= Beginning of Section =
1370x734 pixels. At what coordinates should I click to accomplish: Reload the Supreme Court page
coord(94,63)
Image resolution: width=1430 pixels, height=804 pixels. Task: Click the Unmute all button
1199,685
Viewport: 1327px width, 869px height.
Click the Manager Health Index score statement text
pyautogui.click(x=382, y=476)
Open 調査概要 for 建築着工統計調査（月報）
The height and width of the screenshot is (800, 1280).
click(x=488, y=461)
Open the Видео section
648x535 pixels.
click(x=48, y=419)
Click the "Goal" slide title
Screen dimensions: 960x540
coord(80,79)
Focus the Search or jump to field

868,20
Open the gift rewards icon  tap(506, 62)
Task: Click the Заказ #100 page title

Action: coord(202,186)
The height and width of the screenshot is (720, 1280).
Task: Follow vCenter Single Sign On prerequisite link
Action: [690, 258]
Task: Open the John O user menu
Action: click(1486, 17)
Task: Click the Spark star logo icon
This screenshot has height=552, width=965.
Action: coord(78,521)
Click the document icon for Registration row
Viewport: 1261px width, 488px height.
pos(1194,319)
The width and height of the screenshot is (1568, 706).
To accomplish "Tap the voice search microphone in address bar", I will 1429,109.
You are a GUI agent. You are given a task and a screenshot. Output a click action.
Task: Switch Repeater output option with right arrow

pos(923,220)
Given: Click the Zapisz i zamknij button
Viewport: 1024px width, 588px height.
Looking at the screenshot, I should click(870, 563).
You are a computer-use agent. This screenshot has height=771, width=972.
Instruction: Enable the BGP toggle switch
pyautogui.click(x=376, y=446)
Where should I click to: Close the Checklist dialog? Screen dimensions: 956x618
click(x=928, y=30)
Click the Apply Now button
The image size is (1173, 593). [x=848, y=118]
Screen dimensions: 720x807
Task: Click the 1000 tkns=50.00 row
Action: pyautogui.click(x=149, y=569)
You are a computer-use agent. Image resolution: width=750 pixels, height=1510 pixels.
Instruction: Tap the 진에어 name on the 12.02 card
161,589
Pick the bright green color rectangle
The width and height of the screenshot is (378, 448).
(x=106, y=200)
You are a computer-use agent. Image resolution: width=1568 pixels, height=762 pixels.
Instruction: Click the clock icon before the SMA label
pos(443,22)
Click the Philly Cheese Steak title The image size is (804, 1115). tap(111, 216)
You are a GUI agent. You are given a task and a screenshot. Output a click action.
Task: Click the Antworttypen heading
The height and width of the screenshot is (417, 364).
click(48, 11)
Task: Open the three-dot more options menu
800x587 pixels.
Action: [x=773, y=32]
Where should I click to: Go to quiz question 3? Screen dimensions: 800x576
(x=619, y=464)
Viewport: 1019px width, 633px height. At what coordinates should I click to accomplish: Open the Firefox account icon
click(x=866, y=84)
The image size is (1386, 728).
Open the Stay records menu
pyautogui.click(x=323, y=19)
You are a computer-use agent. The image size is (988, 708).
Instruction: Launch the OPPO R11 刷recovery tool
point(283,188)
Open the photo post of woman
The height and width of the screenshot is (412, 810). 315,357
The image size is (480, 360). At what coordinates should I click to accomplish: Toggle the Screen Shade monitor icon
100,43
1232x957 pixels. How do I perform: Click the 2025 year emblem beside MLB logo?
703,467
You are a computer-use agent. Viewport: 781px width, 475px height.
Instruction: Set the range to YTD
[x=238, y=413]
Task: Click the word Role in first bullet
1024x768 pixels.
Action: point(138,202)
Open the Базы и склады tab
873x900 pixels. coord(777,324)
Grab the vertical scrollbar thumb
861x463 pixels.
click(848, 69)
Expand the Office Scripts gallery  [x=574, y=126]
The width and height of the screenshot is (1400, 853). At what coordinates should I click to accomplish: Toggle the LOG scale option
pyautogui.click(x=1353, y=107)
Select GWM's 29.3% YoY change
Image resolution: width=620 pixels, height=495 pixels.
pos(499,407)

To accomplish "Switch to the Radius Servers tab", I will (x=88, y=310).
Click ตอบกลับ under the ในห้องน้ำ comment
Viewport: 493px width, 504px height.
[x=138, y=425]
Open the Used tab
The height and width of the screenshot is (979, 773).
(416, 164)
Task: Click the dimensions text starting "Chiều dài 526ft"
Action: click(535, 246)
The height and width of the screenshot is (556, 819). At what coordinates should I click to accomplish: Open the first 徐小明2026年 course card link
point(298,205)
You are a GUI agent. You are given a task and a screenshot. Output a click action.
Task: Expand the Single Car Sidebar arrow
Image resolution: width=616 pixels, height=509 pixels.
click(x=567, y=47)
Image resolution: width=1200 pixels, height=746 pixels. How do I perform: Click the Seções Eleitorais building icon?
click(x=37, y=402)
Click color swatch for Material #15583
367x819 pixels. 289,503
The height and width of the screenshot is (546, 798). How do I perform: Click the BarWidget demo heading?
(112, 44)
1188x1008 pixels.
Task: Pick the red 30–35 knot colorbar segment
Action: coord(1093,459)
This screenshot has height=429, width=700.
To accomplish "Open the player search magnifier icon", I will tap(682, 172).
= End of Section =
What to produce:
Search the entries for the string "computer" and collect each line that has it.

Solution below:
You are a computer-use agent. This screenshot has height=771, width=972.
You are a computer-use agent. Image resolution: width=750 pixels, height=1510 pixels.
You are a computer-use agent. Image resolution: width=1568 pixels, height=762 pixels.
You are a computer-use agent. The image size is (988, 708).
You are a computer-use agent. Viewport: 781px width, 475px height.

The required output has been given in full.